* **Given problem**: Reproduce each of the rows below word for word, changing nothing.

++++ Data excerpts

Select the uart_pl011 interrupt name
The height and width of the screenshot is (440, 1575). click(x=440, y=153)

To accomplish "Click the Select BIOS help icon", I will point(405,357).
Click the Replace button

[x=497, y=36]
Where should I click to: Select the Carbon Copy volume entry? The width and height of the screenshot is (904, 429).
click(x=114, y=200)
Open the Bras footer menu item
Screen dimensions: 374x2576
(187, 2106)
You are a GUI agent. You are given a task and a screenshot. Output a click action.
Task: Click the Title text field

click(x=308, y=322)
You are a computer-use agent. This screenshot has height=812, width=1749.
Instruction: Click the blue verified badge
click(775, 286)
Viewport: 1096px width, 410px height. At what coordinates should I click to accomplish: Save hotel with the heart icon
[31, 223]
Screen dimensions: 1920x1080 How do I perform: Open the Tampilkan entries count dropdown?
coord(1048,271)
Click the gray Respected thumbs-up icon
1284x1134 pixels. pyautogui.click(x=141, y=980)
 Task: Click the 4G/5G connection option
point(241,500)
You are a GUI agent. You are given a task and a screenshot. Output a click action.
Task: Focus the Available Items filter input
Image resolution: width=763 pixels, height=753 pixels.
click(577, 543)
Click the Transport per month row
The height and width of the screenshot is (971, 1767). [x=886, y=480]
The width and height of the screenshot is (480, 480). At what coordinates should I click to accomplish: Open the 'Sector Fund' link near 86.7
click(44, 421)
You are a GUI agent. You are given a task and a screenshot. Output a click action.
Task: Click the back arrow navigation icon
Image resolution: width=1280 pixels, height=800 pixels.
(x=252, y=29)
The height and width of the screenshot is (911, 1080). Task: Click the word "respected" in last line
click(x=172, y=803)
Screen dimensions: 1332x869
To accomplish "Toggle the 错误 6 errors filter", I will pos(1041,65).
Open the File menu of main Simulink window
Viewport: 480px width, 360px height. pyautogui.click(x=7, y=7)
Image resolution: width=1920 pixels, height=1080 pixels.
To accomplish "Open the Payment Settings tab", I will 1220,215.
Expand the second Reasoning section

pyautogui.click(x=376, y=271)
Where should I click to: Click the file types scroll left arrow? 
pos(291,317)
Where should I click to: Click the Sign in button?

++++++++

* **Solution for this problem**:
Select the uart_pl011 interrupt name
The height and width of the screenshot is (440, 1575). click(x=440, y=153)

To accomplish "Click the Select BIOS help icon", I will point(405,357).
Click the Replace button

[x=497, y=36]
Where should I click to: Select the Carbon Copy volume entry? The width and height of the screenshot is (904, 429).
click(x=114, y=200)
Open the Bras footer menu item
Screen dimensions: 374x2576
(187, 2106)
You are a GUI agent. You are given a task and a screenshot. Output a click action.
Task: Click the Title text field

click(x=308, y=322)
You are a computer-use agent. This screenshot has height=812, width=1749.
Instruction: Click the blue verified badge
click(775, 286)
Viewport: 1096px width, 410px height. At what coordinates should I click to accomplish: Save hotel with the heart icon
[31, 223]
Screen dimensions: 1920x1080 How do I perform: Open the Tampilkan entries count dropdown?
coord(1048,271)
Click the gray Respected thumbs-up icon
1284x1134 pixels. pyautogui.click(x=141, y=980)
 Task: Click the 4G/5G connection option
point(241,500)
You are a GUI agent. You are given a task and a screenshot. Output a click action.
Task: Focus the Available Items filter input
Image resolution: width=763 pixels, height=753 pixels.
click(577, 543)
Click the Transport per month row
The height and width of the screenshot is (971, 1767). [x=886, y=480]
The width and height of the screenshot is (480, 480). At what coordinates should I click to accomplish: Open the 'Sector Fund' link near 86.7
click(44, 421)
You are a GUI agent. You are given a task and a screenshot. Output a click action.
Task: Click the back arrow navigation icon
Image resolution: width=1280 pixels, height=800 pixels.
(x=252, y=29)
The height and width of the screenshot is (911, 1080). Task: Click the word "respected" in last line
click(x=172, y=803)
Screen dimensions: 1332x869
To accomplish "Toggle the 错误 6 errors filter", I will pos(1041,65).
Open the File menu of main Simulink window
Viewport: 480px width, 360px height. pyautogui.click(x=7, y=7)
Image resolution: width=1920 pixels, height=1080 pixels.
To accomplish "Open the Payment Settings tab", I will 1220,215.
Expand the second Reasoning section

pyautogui.click(x=376, y=271)
Where should I click to: Click the file types scroll left arrow? 
pos(291,317)
Where should I click to: Click the Sign in button?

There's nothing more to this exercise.